__Task details__. Gather every line of the data that contains the string "Select", and list them in their original order.

__Data records__.
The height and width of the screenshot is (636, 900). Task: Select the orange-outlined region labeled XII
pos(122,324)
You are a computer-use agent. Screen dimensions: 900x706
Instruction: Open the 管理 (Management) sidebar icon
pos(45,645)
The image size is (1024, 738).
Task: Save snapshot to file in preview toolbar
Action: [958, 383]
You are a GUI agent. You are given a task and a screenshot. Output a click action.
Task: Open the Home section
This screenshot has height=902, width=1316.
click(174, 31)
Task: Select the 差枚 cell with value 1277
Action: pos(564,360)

__Written answer__.
The height and width of the screenshot is (636, 900). Task: Select the orange-outlined region labeled XII
Task: Select the 差枚 cell with value 1277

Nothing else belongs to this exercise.